17946400. Multi-Granularity Alignment for Visual Question Answering simplified abstract (Samsung Electronics Co., Ltd.)
Contents
Multi-Granularity Alignment for Visual Question Answering
Organization Name
Inventor(s)
Peixi Xiong of Evanston IL (US)
Yilin Shen of Santa Clara CA (US)
Hongxia Jin of San Jose CA (US)
Multi-Granularity Alignment for Visual Question Answering - A simplified explanation of the abstract
This abstract first appeared for US patent application 17946400 titled 'Multi-Granularity Alignment for Visual Question Answering
Simplified Explanation
The patent application describes a method for answering natural-language questions about images. Here are the key points:
- The method involves accessing an image and a question about the image.
- The image is analyzed to extract two sets of features at different levels of detail.
- The question is also analyzed to extract two sets of features at the same levels of detail as the image features.
- The method then generates two outputs representing the alignment between the image features and the text features.
- Finally, the answer to the question is determined based on the outputs.
Potential applications of this technology:
- Image-based question answering systems
- Visual search engines
- Automated image analysis tools
Problems solved by this technology:
- Difficulty in understanding and answering questions about images using natural language
- Lack of efficient methods for aligning image features with text features
Benefits of this technology:
- Improved accuracy and efficiency in answering questions about images
- Enhanced capabilities for image analysis and understanding
Original Abstract Submitted
In one embodiment, a method includes accessing an image and a natural-language question regarding the image and extracting, from the image, a first set of image features at a first level of granularity and a second set of image features at a second level of granularity.

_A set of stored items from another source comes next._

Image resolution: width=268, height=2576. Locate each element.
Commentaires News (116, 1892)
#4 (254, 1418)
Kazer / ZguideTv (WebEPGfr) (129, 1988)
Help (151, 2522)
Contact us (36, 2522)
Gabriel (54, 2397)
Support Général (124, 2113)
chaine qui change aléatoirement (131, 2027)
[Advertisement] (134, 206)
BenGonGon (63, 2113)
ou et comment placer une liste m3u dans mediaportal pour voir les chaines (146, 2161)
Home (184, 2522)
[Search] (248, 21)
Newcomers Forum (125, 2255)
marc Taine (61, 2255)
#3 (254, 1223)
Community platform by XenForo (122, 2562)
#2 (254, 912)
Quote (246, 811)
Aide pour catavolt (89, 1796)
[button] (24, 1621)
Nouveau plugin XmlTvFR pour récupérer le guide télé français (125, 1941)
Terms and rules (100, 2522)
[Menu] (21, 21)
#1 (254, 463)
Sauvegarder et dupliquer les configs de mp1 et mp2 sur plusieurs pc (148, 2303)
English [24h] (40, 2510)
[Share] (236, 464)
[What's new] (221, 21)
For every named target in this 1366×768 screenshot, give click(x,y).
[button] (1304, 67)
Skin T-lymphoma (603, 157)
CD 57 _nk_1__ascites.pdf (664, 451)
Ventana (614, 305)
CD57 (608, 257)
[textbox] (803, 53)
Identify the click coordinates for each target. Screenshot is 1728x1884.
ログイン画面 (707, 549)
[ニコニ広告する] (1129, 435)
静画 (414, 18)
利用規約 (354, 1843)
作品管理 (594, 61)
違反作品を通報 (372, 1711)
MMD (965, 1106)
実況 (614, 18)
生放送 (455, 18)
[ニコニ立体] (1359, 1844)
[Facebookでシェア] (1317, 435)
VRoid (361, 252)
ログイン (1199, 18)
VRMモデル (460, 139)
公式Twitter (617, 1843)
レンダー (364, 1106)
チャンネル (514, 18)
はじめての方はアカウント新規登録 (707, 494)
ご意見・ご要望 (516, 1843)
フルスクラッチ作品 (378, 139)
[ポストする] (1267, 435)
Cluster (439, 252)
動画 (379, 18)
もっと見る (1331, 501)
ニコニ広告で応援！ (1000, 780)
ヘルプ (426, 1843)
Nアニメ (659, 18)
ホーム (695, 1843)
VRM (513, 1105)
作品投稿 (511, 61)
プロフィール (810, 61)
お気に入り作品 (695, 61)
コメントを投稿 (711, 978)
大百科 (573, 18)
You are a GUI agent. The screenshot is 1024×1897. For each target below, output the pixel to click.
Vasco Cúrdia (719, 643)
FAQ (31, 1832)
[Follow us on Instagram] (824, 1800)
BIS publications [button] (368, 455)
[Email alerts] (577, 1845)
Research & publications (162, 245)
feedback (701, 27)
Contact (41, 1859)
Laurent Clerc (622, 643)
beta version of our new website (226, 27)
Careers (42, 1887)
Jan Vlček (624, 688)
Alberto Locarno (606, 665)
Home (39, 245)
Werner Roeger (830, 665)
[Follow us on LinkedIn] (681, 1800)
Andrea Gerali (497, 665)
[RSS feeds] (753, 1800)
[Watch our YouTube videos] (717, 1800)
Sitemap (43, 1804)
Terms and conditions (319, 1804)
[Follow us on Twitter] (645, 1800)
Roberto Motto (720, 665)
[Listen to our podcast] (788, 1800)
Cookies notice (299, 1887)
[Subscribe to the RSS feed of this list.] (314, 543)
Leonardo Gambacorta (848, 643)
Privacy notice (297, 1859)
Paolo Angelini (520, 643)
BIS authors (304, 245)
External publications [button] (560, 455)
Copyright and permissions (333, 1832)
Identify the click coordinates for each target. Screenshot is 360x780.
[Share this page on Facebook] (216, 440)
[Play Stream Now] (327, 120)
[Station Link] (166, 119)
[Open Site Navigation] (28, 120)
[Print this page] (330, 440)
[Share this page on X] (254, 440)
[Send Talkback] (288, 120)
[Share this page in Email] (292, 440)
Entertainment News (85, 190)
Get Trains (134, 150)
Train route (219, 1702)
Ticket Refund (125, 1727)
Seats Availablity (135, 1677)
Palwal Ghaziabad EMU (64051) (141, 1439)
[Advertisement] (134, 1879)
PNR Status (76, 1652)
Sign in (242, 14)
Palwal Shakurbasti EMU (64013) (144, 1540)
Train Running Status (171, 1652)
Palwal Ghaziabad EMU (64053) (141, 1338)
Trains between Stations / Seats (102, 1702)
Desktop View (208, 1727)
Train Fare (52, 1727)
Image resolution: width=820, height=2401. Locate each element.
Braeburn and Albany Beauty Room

The method further includes extracting, from the question, a first set of text features at the first level of granularity and a second set of text features at the second level of granularity; generating a first output representing an alignment between the first set of image features and the first set of text features; generating a second output representing an alignment between the second set of image features and the second set of text features; and determining an answer to the question based on the first output and the second output.